Tout savoir sur le contrôle fiscal

Actualité publiée le 19 avril 2022

Savoir procéder à un contrôle et tout connaître de la procédure permet de s’assurer que ses activités ou celle de son entreprise soient bien valides au regard du droit fiscal. En quoi consiste le contrôle fiscal, comment se déroule-t-il et quelles peuvent en être les conséquences ?

Définition du contrôle fiscal

Le contrôle fiscal est engagé par l’administration et peut concerner aussi bien les particuliers que les professionnels. Il s’agit d’une procédure qui vise à permettre à un contrôleur fiscal de s’assurer de l’exactitude des informations déclarées par le contribuable. C’est aussi une démarche qui concerne tous les types d’impôts : TVA, droits de succession, impôt sur les sociétés ou sur le revenu, etc.

Un contrôle fiscal est déclenché par la déclaration des personnes imposées. En effet, le système fiscal français fonctionne sur une base déclarative. Suite à la réception des documents transmis par les assujettis à l’impôt, le fisc est en mesure de constater les omissions, les erreurs ou l’absence de déclaration et d’enclencher une procédure de vérification. Il est aussi possible que l’instruction ait lieu suite aux renseignements communiqués par des organismes tiers (URSSAF, Pôle emploi, banque, etc.).

Lorsque le contrôle fiscal met en lumière un manquement de la part du contribuable, il débouche sur une procédure de redressement fiscal (ou proposition de rectification). Dans ce cas de figure, le fisc dispose de trois ans pour en mener à bien les formalités : c’est le droit de reprise. Quant au contribuable, il dispose de 30 jours pour s’y opposer. S’il ne le fait pas, il devra s’acquitter de la somme supplémentaire due.

Contrôle fiscal : la procédure

Le contrôle fiscal peut se dérouler de deux manières différentes :

– Le contrôle sur pièces : dans ce cas, l’administration procède à l’analyse des documents transmis par le contribuable depuis ses propres bureaux.

– Le contrôle sur place : l’expert se rend alors dans les locaux du contribuable afin de procéder à l’examen contradictoire de la situation personnelle et à la vérification de comptabilité.
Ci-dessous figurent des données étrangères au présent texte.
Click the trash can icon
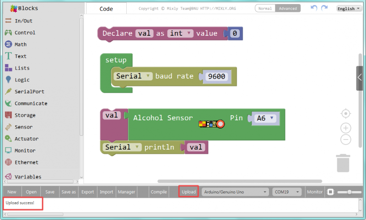This screenshot has width=366, height=220. pyautogui.click(x=343, y=163)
Pendant la procédure, l’administration fiscale a plusieurs droits :

– Le droit de communication : le contribuable doit lui fournir tous les types de documents qu’elle juge nécessaires à son analyse.

– Le droit d’enquêter.

– Le droit de rectification : le fisc peut rectifier de lui-même les déclarations et demander le paiement de la différence due.

Attention, le droit de l’administration fiscale à procéder à un contrôle est limité dans le temps :

– Impôt sur le revenu et impôt sur les sociétés : le contrôle peut porter sur l’année en cours et les trois années précédentes (le délai est allongé à 10 ans en cas d’absence de déclaration).
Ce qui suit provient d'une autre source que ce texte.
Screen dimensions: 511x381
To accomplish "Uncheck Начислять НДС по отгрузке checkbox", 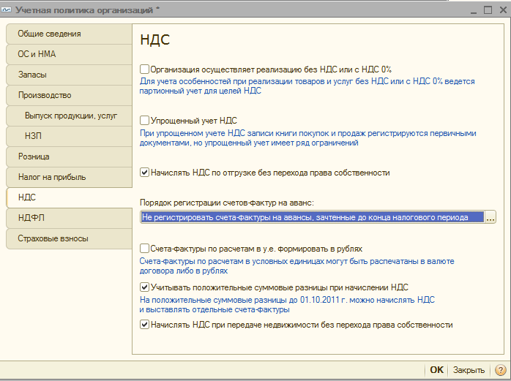I will pyautogui.click(x=144, y=173).
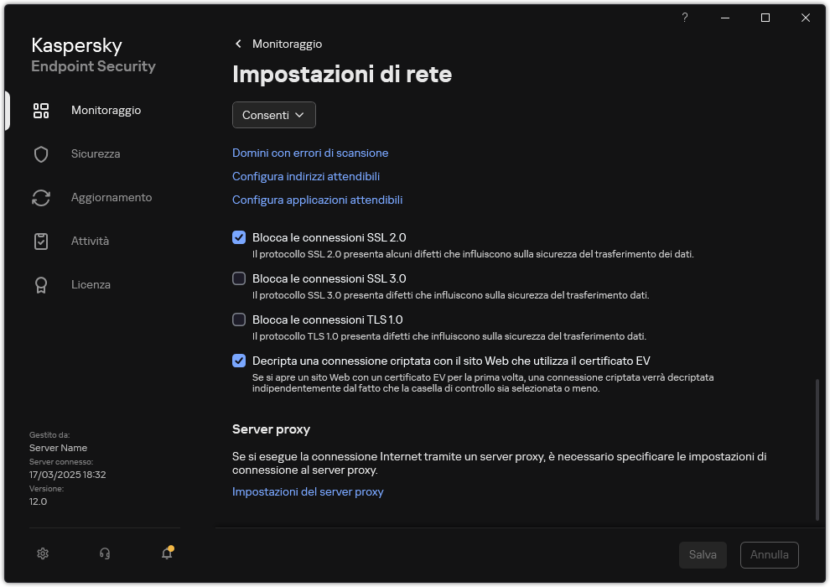The width and height of the screenshot is (830, 587).
Task: Open Configura indirizzi attendibili
Action: (306, 176)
– Impôts directs locaux : le délai court jusqu’à la fin de l’année suivant celle au titre de laquelle l’impôt est exigible.
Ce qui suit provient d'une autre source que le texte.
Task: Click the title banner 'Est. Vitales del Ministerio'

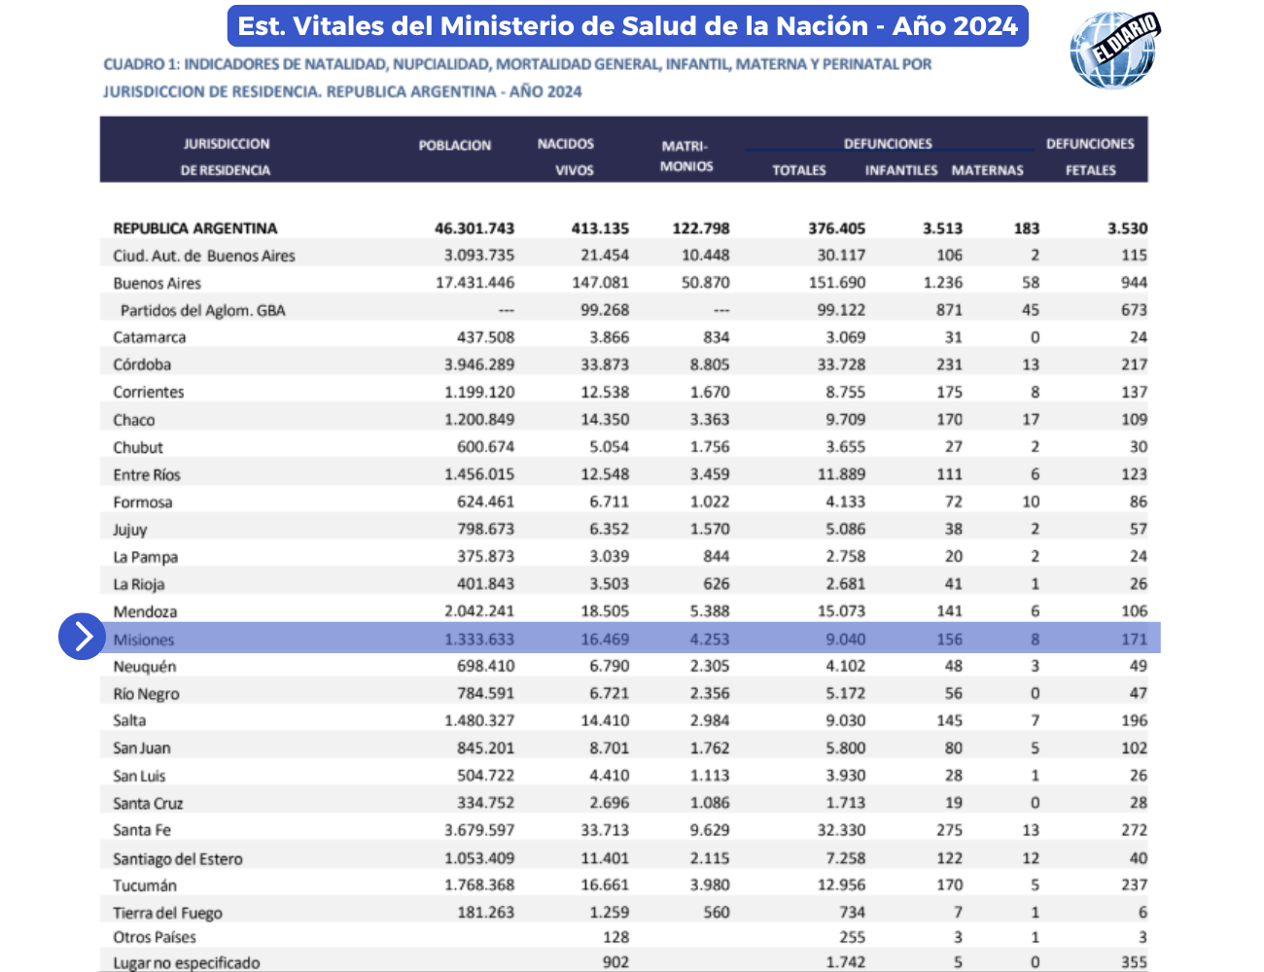Action: [627, 26]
– TVA : le contrôle peut avoir lieu dans les trois ans de la date d’exigibilité de la taxe.

Les professionnels se forment afin de tout connaître du contrôle fiscal en suivant les cursus de la filière comptable ou en intégrant des parcours spécialisés en gestion, finance et expertise comptable. À ce titre, l’ENGDE propose des PGE complets ainsi que des cursus de préparation aux diplômes de la filière comptable reconnus par l’État comme des professionnels du secteur.

Connaître les rouages du contrôle fiscal est essentiel aux professionnels qui souhaitent inscrire leurs activités économiques dans le cadre légal de référence.